And none of them are forced to work at Walmart ... They choose to.


----------



## TK33 (Aug 12, 2008)

You make some good points decoy, and no need to assume they are facts. Walmart has thrived by our politician's brain-dead and pocket lining deals and we are all paying the price now. As I said I pick on Walmart because they are the biggest problem in this mess and the fact that they are thriving in this economy is not good news because I think other corporations will copy their tactics.

The problem here is the lack of social responsibility (not socialist) in our business climate. The business world has abandoned their responsiblities to their communities and their associates. All this because of greed, we look at our economic mess and it is crystal clear. It goes right to the heart of the solution to our problems, KurtR is on the money, support your local businesses and your community whenever possible. Our economy does well when middle class and small businesses are thriving and this too is obvious now.

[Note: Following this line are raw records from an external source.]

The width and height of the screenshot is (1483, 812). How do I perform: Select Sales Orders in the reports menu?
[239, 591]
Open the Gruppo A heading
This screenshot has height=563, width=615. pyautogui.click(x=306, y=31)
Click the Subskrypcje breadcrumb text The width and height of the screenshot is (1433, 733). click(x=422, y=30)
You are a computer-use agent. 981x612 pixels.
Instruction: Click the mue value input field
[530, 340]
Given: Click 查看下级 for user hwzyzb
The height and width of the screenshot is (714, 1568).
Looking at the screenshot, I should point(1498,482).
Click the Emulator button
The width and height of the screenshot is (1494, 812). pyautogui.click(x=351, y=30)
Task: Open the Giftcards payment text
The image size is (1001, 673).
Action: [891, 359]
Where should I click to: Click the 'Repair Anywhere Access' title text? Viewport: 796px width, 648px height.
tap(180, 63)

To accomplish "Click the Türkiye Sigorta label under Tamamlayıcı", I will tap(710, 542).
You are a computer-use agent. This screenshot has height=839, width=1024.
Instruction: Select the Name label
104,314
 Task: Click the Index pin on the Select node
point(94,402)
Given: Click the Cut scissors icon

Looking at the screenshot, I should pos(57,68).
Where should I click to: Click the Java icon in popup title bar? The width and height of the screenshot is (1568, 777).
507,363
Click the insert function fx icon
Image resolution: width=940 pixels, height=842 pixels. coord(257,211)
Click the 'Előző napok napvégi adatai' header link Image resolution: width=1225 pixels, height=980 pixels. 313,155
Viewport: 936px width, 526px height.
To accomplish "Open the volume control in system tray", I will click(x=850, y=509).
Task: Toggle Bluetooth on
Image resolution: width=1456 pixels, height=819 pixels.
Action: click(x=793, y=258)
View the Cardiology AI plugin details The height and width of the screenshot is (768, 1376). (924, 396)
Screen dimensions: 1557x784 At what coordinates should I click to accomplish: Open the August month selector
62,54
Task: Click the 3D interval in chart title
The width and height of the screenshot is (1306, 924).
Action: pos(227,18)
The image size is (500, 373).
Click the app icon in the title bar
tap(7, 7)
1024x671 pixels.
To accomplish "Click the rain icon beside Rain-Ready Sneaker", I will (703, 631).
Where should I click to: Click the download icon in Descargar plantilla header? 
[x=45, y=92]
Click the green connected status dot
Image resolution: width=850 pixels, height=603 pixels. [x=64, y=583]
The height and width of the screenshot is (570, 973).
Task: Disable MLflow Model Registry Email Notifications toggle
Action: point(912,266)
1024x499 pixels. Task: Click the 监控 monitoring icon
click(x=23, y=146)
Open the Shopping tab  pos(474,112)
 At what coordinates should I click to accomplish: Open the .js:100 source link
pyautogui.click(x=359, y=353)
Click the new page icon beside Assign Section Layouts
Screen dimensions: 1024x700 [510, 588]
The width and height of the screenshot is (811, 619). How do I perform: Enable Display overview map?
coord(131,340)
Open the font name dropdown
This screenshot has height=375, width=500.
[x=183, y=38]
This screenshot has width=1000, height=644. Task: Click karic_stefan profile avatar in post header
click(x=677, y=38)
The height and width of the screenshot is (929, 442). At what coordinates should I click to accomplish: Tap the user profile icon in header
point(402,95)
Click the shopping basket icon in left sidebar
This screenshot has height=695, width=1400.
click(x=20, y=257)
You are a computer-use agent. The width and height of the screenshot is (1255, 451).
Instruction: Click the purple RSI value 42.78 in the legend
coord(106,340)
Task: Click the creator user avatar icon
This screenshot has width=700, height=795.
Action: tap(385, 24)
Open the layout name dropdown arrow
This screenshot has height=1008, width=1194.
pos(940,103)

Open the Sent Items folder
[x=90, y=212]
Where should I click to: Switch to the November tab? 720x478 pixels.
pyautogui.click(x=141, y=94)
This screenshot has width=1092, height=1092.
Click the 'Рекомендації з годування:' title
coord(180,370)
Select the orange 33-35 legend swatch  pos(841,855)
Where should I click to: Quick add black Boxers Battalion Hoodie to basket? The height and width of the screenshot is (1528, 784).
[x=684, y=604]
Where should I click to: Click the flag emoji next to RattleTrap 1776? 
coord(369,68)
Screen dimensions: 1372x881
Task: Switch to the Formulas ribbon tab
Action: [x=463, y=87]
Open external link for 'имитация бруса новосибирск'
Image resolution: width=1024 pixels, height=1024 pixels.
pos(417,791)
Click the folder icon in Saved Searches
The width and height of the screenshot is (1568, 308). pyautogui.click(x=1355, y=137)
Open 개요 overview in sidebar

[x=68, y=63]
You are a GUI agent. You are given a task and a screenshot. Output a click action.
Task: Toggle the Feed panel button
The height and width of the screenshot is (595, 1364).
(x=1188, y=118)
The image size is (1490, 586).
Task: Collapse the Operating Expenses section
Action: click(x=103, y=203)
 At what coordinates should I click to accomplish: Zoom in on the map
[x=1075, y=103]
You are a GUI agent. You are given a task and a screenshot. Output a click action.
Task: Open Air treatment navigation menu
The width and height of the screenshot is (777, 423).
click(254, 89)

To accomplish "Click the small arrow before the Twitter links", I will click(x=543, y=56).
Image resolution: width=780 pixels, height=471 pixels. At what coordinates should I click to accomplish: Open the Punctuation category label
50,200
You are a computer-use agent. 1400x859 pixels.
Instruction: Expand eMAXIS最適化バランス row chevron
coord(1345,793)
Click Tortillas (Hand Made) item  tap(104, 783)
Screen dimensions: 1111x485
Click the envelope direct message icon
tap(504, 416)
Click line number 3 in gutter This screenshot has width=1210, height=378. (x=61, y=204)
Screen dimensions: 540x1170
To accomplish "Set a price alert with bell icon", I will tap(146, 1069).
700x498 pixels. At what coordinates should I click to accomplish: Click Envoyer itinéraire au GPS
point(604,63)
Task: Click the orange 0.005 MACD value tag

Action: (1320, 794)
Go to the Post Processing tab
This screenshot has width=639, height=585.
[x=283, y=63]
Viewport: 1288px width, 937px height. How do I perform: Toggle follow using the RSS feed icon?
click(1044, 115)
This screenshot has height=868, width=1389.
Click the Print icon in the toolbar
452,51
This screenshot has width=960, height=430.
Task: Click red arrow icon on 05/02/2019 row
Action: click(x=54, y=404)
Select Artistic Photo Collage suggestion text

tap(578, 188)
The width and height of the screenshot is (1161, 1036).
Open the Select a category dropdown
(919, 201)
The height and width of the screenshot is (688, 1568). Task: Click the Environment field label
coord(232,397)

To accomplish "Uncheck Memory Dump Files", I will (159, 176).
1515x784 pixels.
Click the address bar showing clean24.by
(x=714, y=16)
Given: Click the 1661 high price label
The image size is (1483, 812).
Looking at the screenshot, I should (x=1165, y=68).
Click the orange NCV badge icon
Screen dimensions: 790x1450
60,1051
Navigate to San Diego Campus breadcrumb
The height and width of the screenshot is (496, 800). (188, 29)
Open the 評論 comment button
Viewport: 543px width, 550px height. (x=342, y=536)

The problem is bad policies in the past boiling over now, we need to get manufacturing jobs back on american soil, thus creating exports. This will be a tough sell when you consider that countries like china, india, japan, germany, etc are naturally tight with their money. New trade agreements that level the playing field for american companies. This is clear here in our region, jobs at bobcat and case are going and will probably gone soon. Just like Imation in Wahpeton.


----------



## Plainsman (Jul 30, 2003)

Here is some more bad news for your money. Remember Obama telling Joe, or Bob or something the plumber he wanted to spread the wealth around. Read this and ask yourself, are we just calling names when we call them socialists?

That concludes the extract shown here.